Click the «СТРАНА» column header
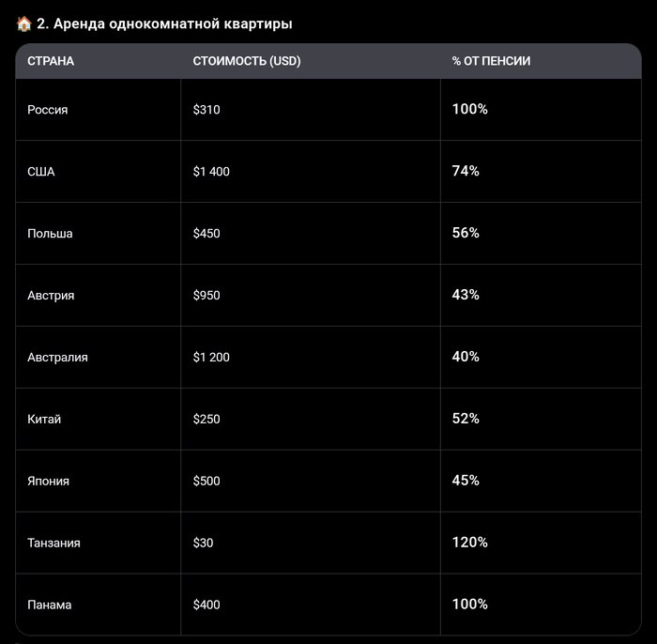 [51, 61]
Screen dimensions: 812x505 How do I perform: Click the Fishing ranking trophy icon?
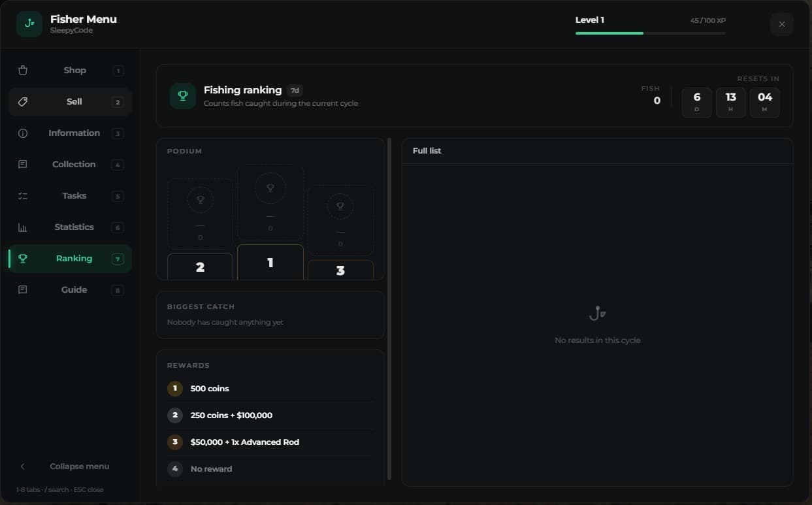tap(183, 96)
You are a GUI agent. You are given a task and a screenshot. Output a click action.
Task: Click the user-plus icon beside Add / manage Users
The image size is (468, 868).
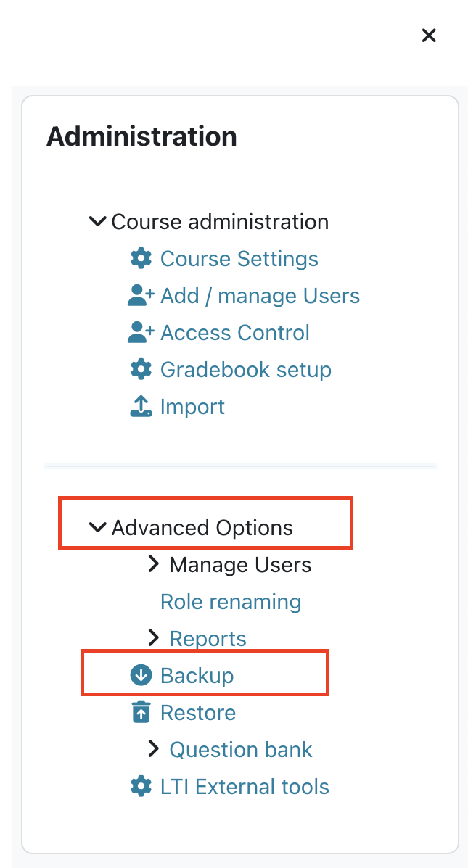[x=141, y=296]
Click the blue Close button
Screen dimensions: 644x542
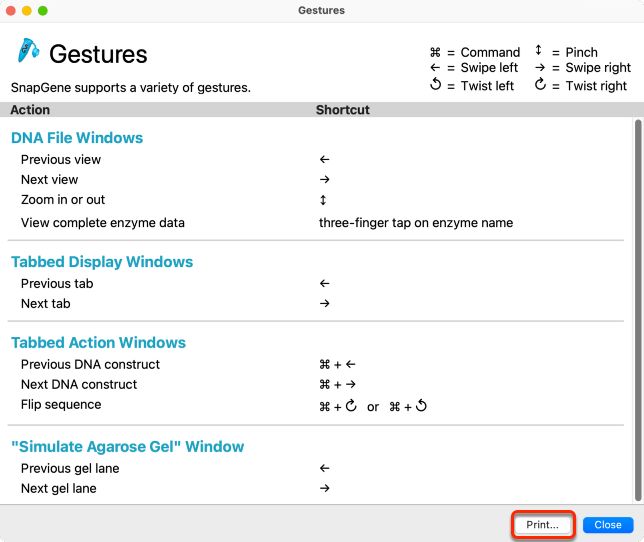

________________________

#### Problem requirements:
Starting at the first line of the material, output exactly the lines up to and including the one with "You are a GUI". Do not include the pictures.

#### Expected answer:
Click the «СТРАНА» column header
 [51, 61]
Screen dimensions: 812x505 How do I perform: Click the Fishing ranking trophy icon?
tap(183, 96)
You are a GUI agent. You are given a task and a screenshot. Output a click action.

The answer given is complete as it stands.